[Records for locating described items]

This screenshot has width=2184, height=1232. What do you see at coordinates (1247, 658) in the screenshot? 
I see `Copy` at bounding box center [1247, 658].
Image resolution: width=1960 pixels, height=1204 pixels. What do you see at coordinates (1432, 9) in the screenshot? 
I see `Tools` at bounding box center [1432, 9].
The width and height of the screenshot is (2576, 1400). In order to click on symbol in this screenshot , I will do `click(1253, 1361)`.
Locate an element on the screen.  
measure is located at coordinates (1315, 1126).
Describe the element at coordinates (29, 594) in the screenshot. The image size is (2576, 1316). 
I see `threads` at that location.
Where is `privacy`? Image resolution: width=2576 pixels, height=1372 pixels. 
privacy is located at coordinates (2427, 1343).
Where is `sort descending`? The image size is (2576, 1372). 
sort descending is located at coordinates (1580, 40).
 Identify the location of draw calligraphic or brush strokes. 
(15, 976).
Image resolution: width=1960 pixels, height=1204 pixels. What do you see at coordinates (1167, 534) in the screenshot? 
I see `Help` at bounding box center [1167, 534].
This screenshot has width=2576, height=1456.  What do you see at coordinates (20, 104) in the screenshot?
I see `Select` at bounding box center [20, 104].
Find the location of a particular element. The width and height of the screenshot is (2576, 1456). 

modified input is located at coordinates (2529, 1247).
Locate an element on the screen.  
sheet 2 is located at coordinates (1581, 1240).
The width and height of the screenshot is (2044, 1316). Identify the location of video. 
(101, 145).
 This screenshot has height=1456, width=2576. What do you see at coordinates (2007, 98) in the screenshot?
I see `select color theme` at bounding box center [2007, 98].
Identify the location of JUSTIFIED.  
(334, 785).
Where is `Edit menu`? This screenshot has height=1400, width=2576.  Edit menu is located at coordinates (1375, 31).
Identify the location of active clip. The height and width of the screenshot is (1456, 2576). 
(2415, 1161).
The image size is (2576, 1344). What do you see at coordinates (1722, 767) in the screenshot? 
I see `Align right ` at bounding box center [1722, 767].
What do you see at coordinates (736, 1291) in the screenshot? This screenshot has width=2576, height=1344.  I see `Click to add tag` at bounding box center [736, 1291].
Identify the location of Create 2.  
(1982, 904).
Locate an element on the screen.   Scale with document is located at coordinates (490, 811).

> **Task objective**
Reproduce every line of the items above without any changes.

> **Exercise result**
This screenshot has width=2184, height=1232. What do you see at coordinates (1247, 658) in the screenshot? 
I see `Copy` at bounding box center [1247, 658].
Image resolution: width=1960 pixels, height=1204 pixels. What do you see at coordinates (1432, 9) in the screenshot? 
I see `Tools` at bounding box center [1432, 9].
The width and height of the screenshot is (2576, 1400). In order to click on symbol in this screenshot , I will do `click(1253, 1361)`.
Locate an element on the screen.  
measure is located at coordinates (1315, 1126).
Describe the element at coordinates (29, 594) in the screenshot. The image size is (2576, 1316). 
I see `threads` at that location.
Where is `privacy`? Image resolution: width=2576 pixels, height=1372 pixels. 
privacy is located at coordinates (2427, 1343).
Where is `sort descending`? The image size is (2576, 1372). 
sort descending is located at coordinates (1580, 40).
 Identify the location of draw calligraphic or brush strokes. 
(15, 976).
Image resolution: width=1960 pixels, height=1204 pixels. What do you see at coordinates (1167, 534) in the screenshot? 
I see `Help` at bounding box center [1167, 534].
This screenshot has width=2576, height=1456.  What do you see at coordinates (20, 104) in the screenshot?
I see `Select` at bounding box center [20, 104].
Find the location of a particular element. The width and height of the screenshot is (2576, 1456). 

modified input is located at coordinates (2529, 1247).
Locate an element on the screen.  
sheet 2 is located at coordinates (1581, 1240).
The width and height of the screenshot is (2044, 1316). Identify the location of video. 
(101, 145).
 This screenshot has height=1456, width=2576. What do you see at coordinates (2007, 98) in the screenshot?
I see `select color theme` at bounding box center [2007, 98].
Identify the location of JUSTIFIED.  
(334, 785).
Where is `Edit menu`? This screenshot has height=1400, width=2576.  Edit menu is located at coordinates (1375, 31).
Identify the location of active clip. The height and width of the screenshot is (1456, 2576). 
(2415, 1161).
The image size is (2576, 1344). What do you see at coordinates (1722, 767) in the screenshot? 
I see `Align right ` at bounding box center [1722, 767].
What do you see at coordinates (736, 1291) in the screenshot? This screenshot has width=2576, height=1344.  I see `Click to add tag` at bounding box center [736, 1291].
Identify the location of Create 2.  
(1982, 904).
Locate an element on the screen.   Scale with document is located at coordinates (490, 811).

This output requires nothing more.